Other studies based on a Robock et al. style India-Pakistan war utilize a different agricultural model to predict effects on rice production in China. After taking into consideration the weather conditions and farming practices specific to different provinces, rice production was predicted to decline by an average of 21% for the first four years and by approximately 10% the following six years.[25] While potential adaptive measures (such as increasing rice plantations in less affected provinces or fertilizer adjustments) could be implemented, these strategies come with their own limitations and consequences—including further environmental pollution. Chinese production of maize and wheat could also be affected.[26] In particular, wheat production in the wake of such an incident could drop by more than 50% in the first year and decline by an average of 39% in the first 5 years.

Vulnerable populations[]

The International Physicians for the Prevention of Nuclear War (IPPNW) reported in 2013 that more than two billion people would be at risk of starvation in the event of a limited nuclear exchange, such as one that could occur between India and Pakistan, or by the use of even a small number of the nuclear weapons held by the US and Russia.[27][28]

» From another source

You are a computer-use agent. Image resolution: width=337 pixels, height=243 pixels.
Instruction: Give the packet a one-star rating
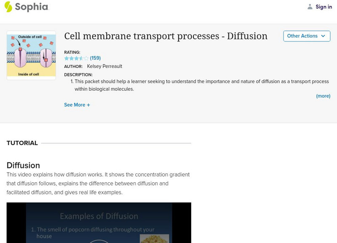(67, 58)
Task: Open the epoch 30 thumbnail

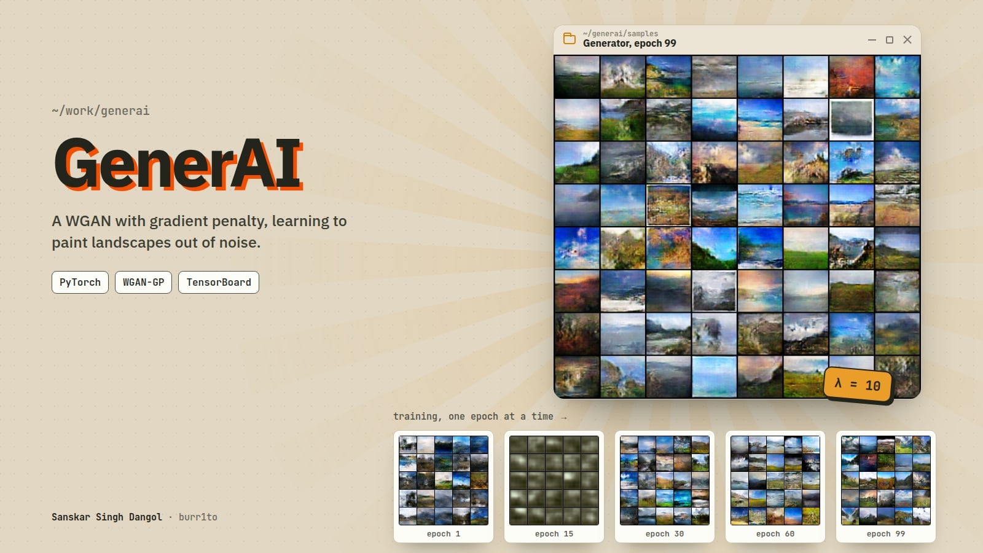Action: pyautogui.click(x=665, y=487)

This report argued that the world is in a state in which it is particularly vulnerable to even modest declines in food production. In turn, small changes in average global temperature can have disproportionately large effects on crops. Agricultural studies predicting substantial declines in U.S. and Chinese crop production may be conservative, as they do not take into account ozone depletion or daily temperature extremes. They cite the example of the Mount Tambora volcanic eruption in 1815, which produced an average annual temperature deviation of only −0.7 °C, but which brought mid-summer killing frosts to the mid-Atlantic states[29] and caused up to 75% crop losses in northern Europe.[30]

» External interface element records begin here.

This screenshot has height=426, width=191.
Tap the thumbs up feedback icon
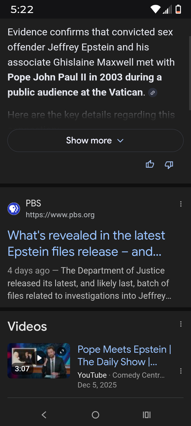[150, 164]
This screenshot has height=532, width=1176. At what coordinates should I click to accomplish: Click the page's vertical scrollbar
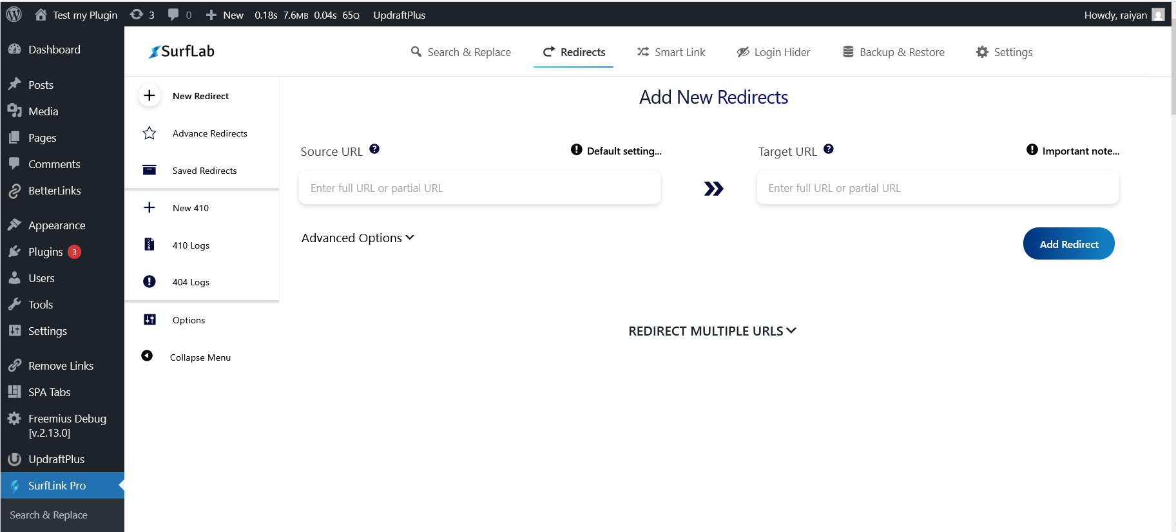tap(1173, 64)
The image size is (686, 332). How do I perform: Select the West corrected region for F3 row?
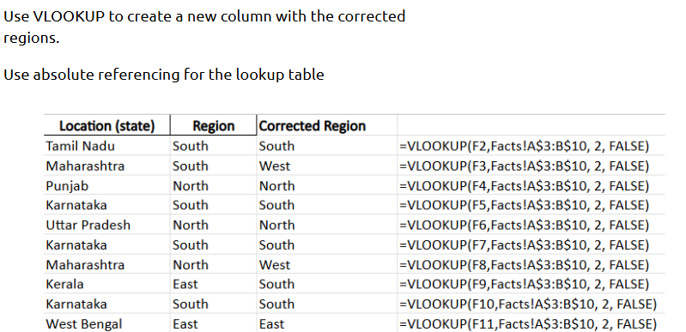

In addition, the report authors argue that small perturbations in the food supply are highly amplified for malnourished populations. In particular, about 800 million people are chronically malnourished, and even a 10% decline in their food consumption would put them at risk.[31] World reserves of grain stocks could serve as a buffer to this; however, rough estimates suggest that current reserves would only last approximately 68–77 days.[27]

Famines are also often associated with epidemics. Following the Mount Tambora eruption, an 1816 famine in Ireland triggered a typhus epidemic in Ireland that spread to much of Europe, and the Bengal famine of 1943 was associated with major localized epidemics of cholera, malaria, smallpox, and dysentery.[27][better source needed] Similarly, the vast and crowded megacities of the developing world could see major outbreaks of infectious disease as a secondary result of famine.[citation needed]

However, as reported in a paper published in the journal Public Health Reports, it is one of a number of prevalent myths that infectious diseases always occur after a disaster in cities.[32][33]

Epidemics seldom occur after a disaster, and dead bodies do not lead to catastrophic outbreaks of infectious diseases. Intuitively, epidemic diseases, illnesses, and injuries might be expected following major disasters. However, as noted by de Goyet, epidemics seldom occur after disasters, and unless deaths are caused by one of a small number of infectious diseases such as smallpox, typhus, or plague, exposure to dead bodies does not cause disease ... Cholera and typhoid seldom pose a major health threat after disasters unless they are already endemic.